Playground and Warwick No. 2. Photo courtesy of private collection

November 5, 1886 – The new Warwick school has 68 pupils. The teacher is I.K. Huber.

From the above information you can draw the conclusion that the Warwick school house was built and occupied before the deed transferring the property was written on March 28, 1887. Henry Reist Landis and his wife Maria sold the property to the Warwick Township School District for $510. The property was described as lying between the south side of Market Street and the north side of Middle Alley and containing 13,680 square feet. The deed was recorded February 20, 1891 in Deed Book M, Volume 13, page 500.

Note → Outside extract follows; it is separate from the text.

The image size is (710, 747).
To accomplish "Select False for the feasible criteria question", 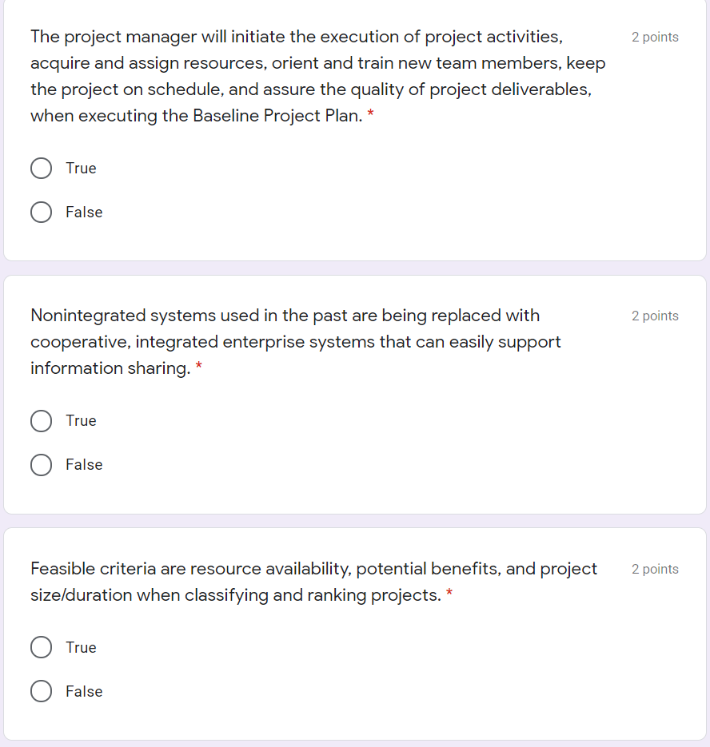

On May 31, 1889 it was reported in the paper that a petition is being circulated for signers asking the Warwick township school board to erect another school house in the village of Warwick, as there are about seventy scholars in attendance for the one school, which is entirely too large a number for one teacher. By June 21st the Warwick School Board decided to erect another school building at Warwick alongside the one erected a few years ago and July 19, 1889 the contract was awarded. Sealed proposals for the building of two school houses – one at Warwick and one at Brunnerville – were opened by the Warwick township school Board on Saturday. The bids were as follows: Seaber & Grube, $2,463; J. Sturgis & Son, $2,433; Samuel Habecker & Son, $2,226. The contract was awarded to Habecker, who transferred the contract to his security.

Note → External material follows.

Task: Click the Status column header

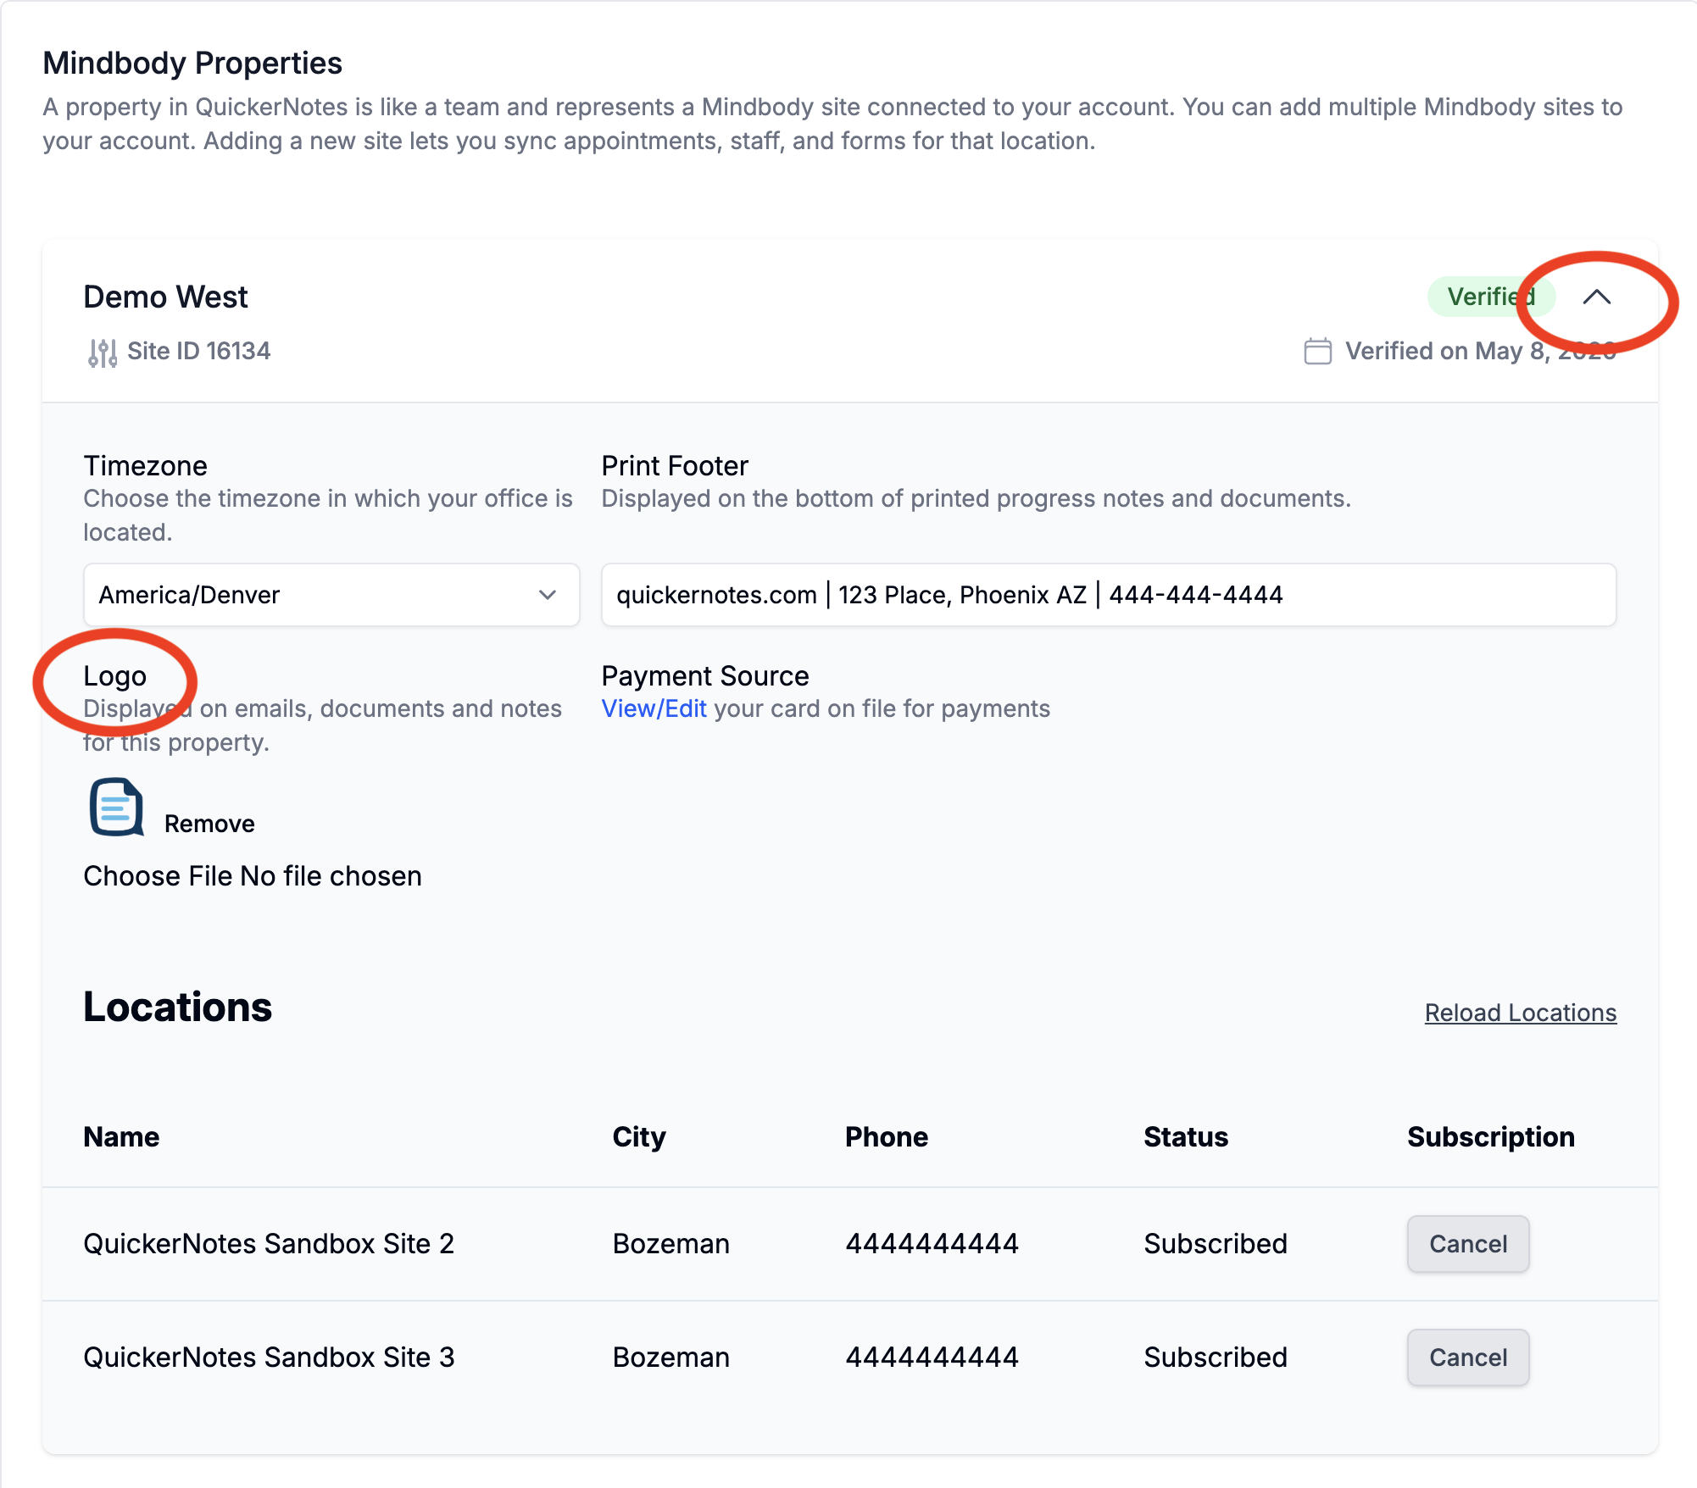Action: [1185, 1137]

This second Warwick school would be known as Warwick No. 2, and was built back to back with Warwick No. 1 with a play ground separating them.

June 16, 1910 – The School Board (Warwick) has decided to establish two township high schools, one at Rothsville and the other in the village of Warwick. In Warwick another story will be added to the scho  ol house (Warwick No. 1) and at Rothsville (Central Rothsville) a two story structure will be built.

March 14, 1935 – Annexing of Warwick In 1915 Made New School Necessary – When Lititz incorporated as a borough April 24, 1888, that portion of the town lying north of the Reading Railroad tracks was considered a part of Warwick Township, and was therefore not included in the Lititz Borough school district.

For many years the two sections of the town operated as separate units. When Warwick, that portion of the town north of the Railroad, began to grow and become an integral part of Lititz, it was annexed to the Lititz School District.

On August 19, 1915, a settlement was arranged between the Lititz and Warwick School boards for the acquisition of the two Warwick school buildings on Market Street.

On May 31, 1918 Public Warwick3Sale was held by the Lititz Borough School District for a lot of ground containing 13,680 square feet on which was erected two 2-story frame buildings, one was 30 feet by 42 feet and the other was 30 feet y 49½ feet. It was described as being on Market Street in the 2nd Ward and would be sold in whole or in part.

Again the deeds were written and recorded after the fact. On December 2, 1918 a deed (Book T, Volume 36, page 24) dated December 2, 1918, transferred the school properties from the Warwick Township School Board to the Lititz Borough School board for $1.00. It was described as all that certain lot of ground on which are erected two (2) two-story frame school houses situate in the Borough of Lititz (formerly in the Town of Warwick, containing 13,680 square feet, fronting on Market Street for 60 feet and extending southwardly to Middle Alley. It was recorded April 7, 1944.

Deed T36-25 dated December 2, 1919 the Lititz Borough School Board transferred the property to D.M. Helman for $1,950. It was described as two two-story frame school houses on 13,680 square feet of ground. Deed T36-27 transferred the property from Helman to A. Mary Yerger wife of Levi H. Yerger for $1.00. It still contained 13,680 square feet of land. The property was described as being 12 East Market Street and 14 East Market Street but no longer extended all the way to Middle Alley.